[Data listing]
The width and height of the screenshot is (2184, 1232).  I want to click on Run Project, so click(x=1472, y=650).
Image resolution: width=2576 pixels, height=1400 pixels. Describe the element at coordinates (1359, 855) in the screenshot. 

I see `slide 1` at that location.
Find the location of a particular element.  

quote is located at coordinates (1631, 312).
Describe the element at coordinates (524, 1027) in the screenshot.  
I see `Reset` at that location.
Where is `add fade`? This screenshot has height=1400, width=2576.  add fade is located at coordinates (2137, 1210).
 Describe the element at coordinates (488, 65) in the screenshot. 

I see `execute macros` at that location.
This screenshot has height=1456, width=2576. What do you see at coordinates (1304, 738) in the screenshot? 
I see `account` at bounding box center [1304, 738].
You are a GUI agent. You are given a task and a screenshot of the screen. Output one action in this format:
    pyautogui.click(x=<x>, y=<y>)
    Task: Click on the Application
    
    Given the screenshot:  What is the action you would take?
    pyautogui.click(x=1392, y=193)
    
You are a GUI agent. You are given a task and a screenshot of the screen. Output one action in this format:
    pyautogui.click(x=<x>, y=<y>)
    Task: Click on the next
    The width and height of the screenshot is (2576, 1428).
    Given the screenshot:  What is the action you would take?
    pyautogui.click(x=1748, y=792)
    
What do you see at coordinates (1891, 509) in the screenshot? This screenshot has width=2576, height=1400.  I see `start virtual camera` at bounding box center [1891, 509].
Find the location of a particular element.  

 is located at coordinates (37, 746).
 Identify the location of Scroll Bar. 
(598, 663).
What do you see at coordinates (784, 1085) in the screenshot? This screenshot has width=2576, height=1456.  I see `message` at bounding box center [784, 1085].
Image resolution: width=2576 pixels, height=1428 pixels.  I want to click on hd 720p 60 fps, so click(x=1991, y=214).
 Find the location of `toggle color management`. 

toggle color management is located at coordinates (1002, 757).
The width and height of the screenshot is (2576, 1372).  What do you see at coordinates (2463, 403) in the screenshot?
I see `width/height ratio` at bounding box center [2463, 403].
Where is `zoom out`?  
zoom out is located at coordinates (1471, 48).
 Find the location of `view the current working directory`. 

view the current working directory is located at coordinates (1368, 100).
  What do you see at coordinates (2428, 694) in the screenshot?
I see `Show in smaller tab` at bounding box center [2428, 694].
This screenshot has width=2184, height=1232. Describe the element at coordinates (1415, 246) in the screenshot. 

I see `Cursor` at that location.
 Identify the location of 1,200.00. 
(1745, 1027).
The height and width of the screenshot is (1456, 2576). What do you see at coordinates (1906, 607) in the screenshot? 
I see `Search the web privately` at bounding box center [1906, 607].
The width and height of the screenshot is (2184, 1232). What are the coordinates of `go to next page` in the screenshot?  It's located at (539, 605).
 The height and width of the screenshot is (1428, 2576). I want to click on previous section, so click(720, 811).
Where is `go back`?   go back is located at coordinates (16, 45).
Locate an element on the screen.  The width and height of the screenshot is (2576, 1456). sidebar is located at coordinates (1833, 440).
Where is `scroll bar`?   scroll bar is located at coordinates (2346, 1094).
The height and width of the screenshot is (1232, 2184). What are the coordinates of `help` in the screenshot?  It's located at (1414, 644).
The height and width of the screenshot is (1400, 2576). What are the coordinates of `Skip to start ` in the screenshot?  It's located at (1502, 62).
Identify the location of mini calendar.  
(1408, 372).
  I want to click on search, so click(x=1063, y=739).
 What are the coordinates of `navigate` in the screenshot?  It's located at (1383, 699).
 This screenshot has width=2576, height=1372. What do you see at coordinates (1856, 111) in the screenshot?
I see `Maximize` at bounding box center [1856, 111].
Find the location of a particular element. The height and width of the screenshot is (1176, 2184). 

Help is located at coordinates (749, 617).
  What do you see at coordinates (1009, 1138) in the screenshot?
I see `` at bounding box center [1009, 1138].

### GIVEN PROBLEM:
Rewrite all of the rows above, substituting "Name the element" for every occurrence of "Describe the element" and leaving everything else unchanged.

### THE ANSWER:
The width and height of the screenshot is (2184, 1232).  I want to click on Run Project, so click(x=1472, y=650).
Image resolution: width=2576 pixels, height=1400 pixels. Name the element at coordinates (1359, 855) in the screenshot. 

I see `slide 1` at that location.
Find the location of a particular element.  

quote is located at coordinates (1631, 312).
Name the element at coordinates (524, 1027) in the screenshot.  
I see `Reset` at that location.
Where is `add fade`? This screenshot has height=1400, width=2576.  add fade is located at coordinates (2137, 1210).
 Name the element at coordinates (488, 65) in the screenshot. 

I see `execute macros` at that location.
This screenshot has height=1456, width=2576. What do you see at coordinates (1304, 738) in the screenshot? 
I see `account` at bounding box center [1304, 738].
You are a GUI agent. You are given a task and a screenshot of the screen. Output one action in this format:
    pyautogui.click(x=<x>, y=<y>)
    Task: Click on the Application
    
    Given the screenshot:  What is the action you would take?
    pyautogui.click(x=1392, y=193)
    
You are a GUI agent. You are given a task and a screenshot of the screen. Output one action in this format:
    pyautogui.click(x=<x>, y=<y>)
    Task: Click on the next
    The width and height of the screenshot is (2576, 1428).
    Given the screenshot:  What is the action you would take?
    pyautogui.click(x=1748, y=792)
    
What do you see at coordinates (1891, 509) in the screenshot? This screenshot has width=2576, height=1400.  I see `start virtual camera` at bounding box center [1891, 509].
Find the location of a particular element.  

 is located at coordinates (37, 746).
 Identify the location of Scroll Bar. 
(598, 663).
What do you see at coordinates (784, 1085) in the screenshot? This screenshot has width=2576, height=1456.  I see `message` at bounding box center [784, 1085].
Image resolution: width=2576 pixels, height=1428 pixels.  I want to click on hd 720p 60 fps, so click(x=1991, y=214).
 Find the location of `toggle color management`. 

toggle color management is located at coordinates (1002, 757).
The width and height of the screenshot is (2576, 1372).  What do you see at coordinates (2463, 403) in the screenshot?
I see `width/height ratio` at bounding box center [2463, 403].
Where is `zoom out`?  
zoom out is located at coordinates (1471, 48).
 Find the location of `view the current working directory`. 

view the current working directory is located at coordinates (1368, 100).
  What do you see at coordinates (2428, 694) in the screenshot?
I see `Show in smaller tab` at bounding box center [2428, 694].
This screenshot has width=2184, height=1232. Name the element at coordinates (1415, 246) in the screenshot. 

I see `Cursor` at that location.
 Identify the location of 1,200.00. 
(1745, 1027).
The height and width of the screenshot is (1456, 2576). What do you see at coordinates (1906, 607) in the screenshot? 
I see `Search the web privately` at bounding box center [1906, 607].
The width and height of the screenshot is (2184, 1232). What are the coordinates of `go to next page` in the screenshot?  It's located at (539, 605).
 The height and width of the screenshot is (1428, 2576). I want to click on previous section, so click(720, 811).
Where is `go back`?   go back is located at coordinates (16, 45).
Locate an element on the screen.  The width and height of the screenshot is (2576, 1456). sidebar is located at coordinates (1833, 440).
Where is `scroll bar`?   scroll bar is located at coordinates (2346, 1094).
The height and width of the screenshot is (1232, 2184). What are the coordinates of `help` in the screenshot?  It's located at (1414, 644).
The height and width of the screenshot is (1400, 2576). What are the coordinates of `Skip to start ` in the screenshot?  It's located at (1502, 62).
Identify the location of mini calendar.  
(1408, 372).
  I want to click on search, so click(x=1063, y=739).
 What are the coordinates of `navigate` in the screenshot?  It's located at (1383, 699).
 This screenshot has width=2576, height=1372. What do you see at coordinates (1856, 111) in the screenshot?
I see `Maximize` at bounding box center [1856, 111].
Find the location of a particular element. The height and width of the screenshot is (1176, 2184). 

Help is located at coordinates (749, 617).
  What do you see at coordinates (1009, 1138) in the screenshot?
I see `` at bounding box center [1009, 1138].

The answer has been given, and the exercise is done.